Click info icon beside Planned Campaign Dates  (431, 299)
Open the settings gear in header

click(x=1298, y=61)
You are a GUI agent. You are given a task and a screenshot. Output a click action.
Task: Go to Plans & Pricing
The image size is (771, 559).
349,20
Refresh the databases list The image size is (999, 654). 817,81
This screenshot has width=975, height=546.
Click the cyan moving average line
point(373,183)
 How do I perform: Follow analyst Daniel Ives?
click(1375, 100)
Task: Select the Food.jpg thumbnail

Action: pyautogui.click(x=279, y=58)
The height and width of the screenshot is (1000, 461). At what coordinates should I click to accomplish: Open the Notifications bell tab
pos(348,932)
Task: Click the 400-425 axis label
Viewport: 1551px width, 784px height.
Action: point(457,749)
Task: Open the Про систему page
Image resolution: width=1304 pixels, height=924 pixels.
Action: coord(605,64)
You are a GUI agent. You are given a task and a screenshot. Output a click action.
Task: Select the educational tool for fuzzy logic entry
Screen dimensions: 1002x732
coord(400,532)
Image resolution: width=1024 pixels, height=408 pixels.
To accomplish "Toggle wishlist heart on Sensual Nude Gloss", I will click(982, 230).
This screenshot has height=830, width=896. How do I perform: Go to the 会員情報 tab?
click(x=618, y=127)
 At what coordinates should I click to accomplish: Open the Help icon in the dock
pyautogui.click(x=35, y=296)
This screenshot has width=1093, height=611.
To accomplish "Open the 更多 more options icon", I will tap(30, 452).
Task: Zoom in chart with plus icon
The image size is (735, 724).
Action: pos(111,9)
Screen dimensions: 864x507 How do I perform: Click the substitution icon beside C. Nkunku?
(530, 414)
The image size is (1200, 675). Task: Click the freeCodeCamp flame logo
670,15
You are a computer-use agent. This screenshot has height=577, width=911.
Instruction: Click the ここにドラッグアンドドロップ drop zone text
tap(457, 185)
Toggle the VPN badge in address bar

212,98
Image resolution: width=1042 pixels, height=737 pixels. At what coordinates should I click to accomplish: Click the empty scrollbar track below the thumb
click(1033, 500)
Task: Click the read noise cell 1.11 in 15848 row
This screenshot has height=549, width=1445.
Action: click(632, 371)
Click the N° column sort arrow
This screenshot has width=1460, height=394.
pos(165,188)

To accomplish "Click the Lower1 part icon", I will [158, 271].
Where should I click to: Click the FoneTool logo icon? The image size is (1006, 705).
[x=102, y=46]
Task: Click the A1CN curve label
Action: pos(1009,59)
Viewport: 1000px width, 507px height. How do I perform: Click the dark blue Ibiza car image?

__________

§ **ASSIGNMENT**
Above are the records; set each one down word for word.

§ **SOLVED EXERCISE**
Click info icon beside Planned Campaign Dates  (431, 299)
Open the settings gear in header

click(x=1298, y=61)
You are a GUI agent. You are given a task and a screenshot. Output a click action.
Task: Go to Plans & Pricing
The image size is (771, 559).
349,20
Refresh the databases list The image size is (999, 654). 817,81
This screenshot has width=975, height=546.
Click the cyan moving average line
point(373,183)
 How do I perform: Follow analyst Daniel Ives?
click(1375, 100)
Task: Select the Food.jpg thumbnail

Action: pyautogui.click(x=279, y=58)
The height and width of the screenshot is (1000, 461). At what coordinates should I click to accomplish: Open the Notifications bell tab
pos(348,932)
Task: Click the 400-425 axis label
Viewport: 1551px width, 784px height.
Action: point(457,749)
Task: Open the Про систему page
Image resolution: width=1304 pixels, height=924 pixels.
Action: coord(605,64)
You are a GUI agent. You are given a task and a screenshot. Output a click action.
Task: Select the educational tool for fuzzy logic entry
Screen dimensions: 1002x732
coord(400,532)
Image resolution: width=1024 pixels, height=408 pixels.
To accomplish "Toggle wishlist heart on Sensual Nude Gloss", I will click(982, 230).
This screenshot has height=830, width=896. How do I perform: Go to the 会員情報 tab?
click(x=618, y=127)
 At what coordinates should I click to accomplish: Open the Help icon in the dock
pyautogui.click(x=35, y=296)
This screenshot has width=1093, height=611.
To accomplish "Open the 更多 more options icon", I will tap(30, 452).
Task: Zoom in chart with plus icon
The image size is (735, 724).
Action: pos(111,9)
Screen dimensions: 864x507 How do I perform: Click the substitution icon beside C. Nkunku?
(530, 414)
The image size is (1200, 675). Task: Click the freeCodeCamp flame logo
670,15
You are a computer-use agent. This screenshot has height=577, width=911.
Instruction: Click the ここにドラッグアンドドロップ drop zone text
tap(457, 185)
Toggle the VPN badge in address bar

212,98
Image resolution: width=1042 pixels, height=737 pixels. At what coordinates should I click to accomplish: Click the empty scrollbar track below the thumb
click(1033, 500)
Task: Click the read noise cell 1.11 in 15848 row
This screenshot has height=549, width=1445.
Action: click(632, 371)
Click the N° column sort arrow
This screenshot has width=1460, height=394.
pos(165,188)

To accomplish "Click the Lower1 part icon", I will [158, 271].
Where should I click to: Click the FoneTool logo icon? The image size is (1006, 705).
[x=102, y=46]
Task: Click the A1CN curve label
Action: pos(1009,59)
Viewport: 1000px width, 507px height. How do I perform: Click the dark blue Ibiza car image?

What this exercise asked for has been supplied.